Bernard Manning's classic definition still stands: "Preaching is the manifestation of the incarnate Word, from the written Word, through the spoken word." As such, preaching is the lifeblood of the church, the fuel of worship, the agent for conversion (1 Peter 1:23ff.), the means of sanctification, the source of comfort and encouragement, and the impetus for service and ministry.

Thus when preaching is in decline, we're in big trouble. If preaching degenerates into an "unilluminating discussion of unreal problems in unintelligible language," as one writer put it, we can see the handwriting on the wall.

We are facing horrendous obstacles in the communication of God's message today. Ours has been characterized as "the age of indifference," when, as the Los Angeles Times-Mirror Center says, the average person in the United States knows less, cares less, and reads the newspaper less. The average person is less informed and less interested; and the younger persons are tuning out. The answer of some in the news industry is to soften and glitz up until there is no real news at all.

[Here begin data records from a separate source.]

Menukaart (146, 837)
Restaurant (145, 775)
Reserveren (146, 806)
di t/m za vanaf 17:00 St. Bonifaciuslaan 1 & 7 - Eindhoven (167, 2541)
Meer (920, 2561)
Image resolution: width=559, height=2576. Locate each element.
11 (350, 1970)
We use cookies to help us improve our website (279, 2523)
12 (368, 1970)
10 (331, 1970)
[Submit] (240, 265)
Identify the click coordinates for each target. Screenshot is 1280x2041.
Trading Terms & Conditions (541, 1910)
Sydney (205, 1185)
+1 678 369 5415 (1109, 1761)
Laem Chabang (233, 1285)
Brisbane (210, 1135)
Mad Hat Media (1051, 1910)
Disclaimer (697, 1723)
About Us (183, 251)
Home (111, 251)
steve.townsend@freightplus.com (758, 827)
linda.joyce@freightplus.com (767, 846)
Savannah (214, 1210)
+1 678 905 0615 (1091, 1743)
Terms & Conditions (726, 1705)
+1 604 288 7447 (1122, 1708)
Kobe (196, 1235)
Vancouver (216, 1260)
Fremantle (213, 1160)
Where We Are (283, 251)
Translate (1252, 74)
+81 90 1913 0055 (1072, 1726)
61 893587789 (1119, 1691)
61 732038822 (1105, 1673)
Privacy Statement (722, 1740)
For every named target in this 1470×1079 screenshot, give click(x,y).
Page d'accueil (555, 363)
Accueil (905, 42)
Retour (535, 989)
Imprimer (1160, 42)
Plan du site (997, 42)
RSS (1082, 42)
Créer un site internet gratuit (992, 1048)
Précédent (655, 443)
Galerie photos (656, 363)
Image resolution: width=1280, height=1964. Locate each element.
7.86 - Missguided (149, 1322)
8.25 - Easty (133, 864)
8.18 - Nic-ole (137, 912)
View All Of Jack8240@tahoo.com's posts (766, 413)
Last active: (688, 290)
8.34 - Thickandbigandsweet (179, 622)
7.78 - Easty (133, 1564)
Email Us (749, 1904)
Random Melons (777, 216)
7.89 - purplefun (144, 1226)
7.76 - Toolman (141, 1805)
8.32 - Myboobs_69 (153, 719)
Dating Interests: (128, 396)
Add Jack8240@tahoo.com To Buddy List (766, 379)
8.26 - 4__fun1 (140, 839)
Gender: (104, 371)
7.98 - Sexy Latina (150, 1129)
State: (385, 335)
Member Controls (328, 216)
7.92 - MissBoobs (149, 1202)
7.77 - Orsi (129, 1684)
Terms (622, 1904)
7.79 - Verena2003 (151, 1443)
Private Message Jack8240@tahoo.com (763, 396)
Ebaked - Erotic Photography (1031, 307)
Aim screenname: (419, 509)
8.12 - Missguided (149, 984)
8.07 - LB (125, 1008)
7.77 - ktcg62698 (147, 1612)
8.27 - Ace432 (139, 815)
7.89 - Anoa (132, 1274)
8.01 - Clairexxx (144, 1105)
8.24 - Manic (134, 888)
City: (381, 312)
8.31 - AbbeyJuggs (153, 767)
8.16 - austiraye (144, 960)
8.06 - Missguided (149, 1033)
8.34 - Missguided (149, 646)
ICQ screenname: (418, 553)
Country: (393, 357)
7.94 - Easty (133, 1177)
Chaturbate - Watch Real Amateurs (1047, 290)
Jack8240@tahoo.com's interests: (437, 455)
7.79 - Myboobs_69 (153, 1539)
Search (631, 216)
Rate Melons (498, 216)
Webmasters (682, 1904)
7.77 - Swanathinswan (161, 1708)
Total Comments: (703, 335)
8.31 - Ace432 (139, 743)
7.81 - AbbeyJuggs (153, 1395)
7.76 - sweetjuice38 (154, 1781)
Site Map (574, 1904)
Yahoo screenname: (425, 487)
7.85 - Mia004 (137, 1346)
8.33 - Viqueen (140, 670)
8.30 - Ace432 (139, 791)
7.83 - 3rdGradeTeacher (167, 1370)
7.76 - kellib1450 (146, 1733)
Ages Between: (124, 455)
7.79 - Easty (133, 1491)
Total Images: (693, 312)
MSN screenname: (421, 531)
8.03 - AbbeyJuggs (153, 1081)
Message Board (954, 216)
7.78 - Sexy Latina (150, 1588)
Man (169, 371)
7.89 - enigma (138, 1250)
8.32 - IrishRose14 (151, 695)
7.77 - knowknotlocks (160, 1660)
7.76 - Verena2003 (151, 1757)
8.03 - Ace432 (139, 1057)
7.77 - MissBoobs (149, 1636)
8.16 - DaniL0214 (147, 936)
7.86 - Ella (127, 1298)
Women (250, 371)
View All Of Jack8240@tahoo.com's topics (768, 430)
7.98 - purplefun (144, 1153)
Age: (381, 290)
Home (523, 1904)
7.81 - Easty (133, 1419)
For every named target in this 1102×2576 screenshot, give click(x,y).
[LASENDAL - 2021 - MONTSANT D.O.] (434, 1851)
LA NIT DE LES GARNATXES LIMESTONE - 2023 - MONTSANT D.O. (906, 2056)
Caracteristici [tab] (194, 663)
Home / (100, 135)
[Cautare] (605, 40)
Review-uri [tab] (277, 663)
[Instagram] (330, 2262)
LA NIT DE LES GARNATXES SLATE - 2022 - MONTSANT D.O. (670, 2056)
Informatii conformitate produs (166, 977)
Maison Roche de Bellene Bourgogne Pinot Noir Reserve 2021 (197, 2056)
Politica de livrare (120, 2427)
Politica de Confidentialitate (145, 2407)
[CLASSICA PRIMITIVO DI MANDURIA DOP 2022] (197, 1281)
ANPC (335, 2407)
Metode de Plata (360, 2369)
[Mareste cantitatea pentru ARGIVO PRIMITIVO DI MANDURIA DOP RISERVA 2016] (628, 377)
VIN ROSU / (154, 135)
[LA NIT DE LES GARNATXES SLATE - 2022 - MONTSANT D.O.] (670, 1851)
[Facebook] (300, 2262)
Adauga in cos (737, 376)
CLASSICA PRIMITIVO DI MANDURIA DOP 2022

Historically, discourse has shaped people and events, as Garry Wills shows in his captivating bestseller Lincoln at Gettysburg. This astute historian demonstrates how Lincoln's 272 words in his famous address and their vernacular rhythms are the "words which remade America." Three minutes of the fruit from Lincoln's verbal workshop led the audience and posterity back to the Declaration of Independence, the nation's founding document. Able in distinguishing alternatives, using his typical grammatical inversion, alluding to Scripture, Lincoln in his Gettysburg Address shows us orality at its potent best.1 The sermon is likewise discourse that takes the written document and makes it an oral event. Or is the sermon done as a form?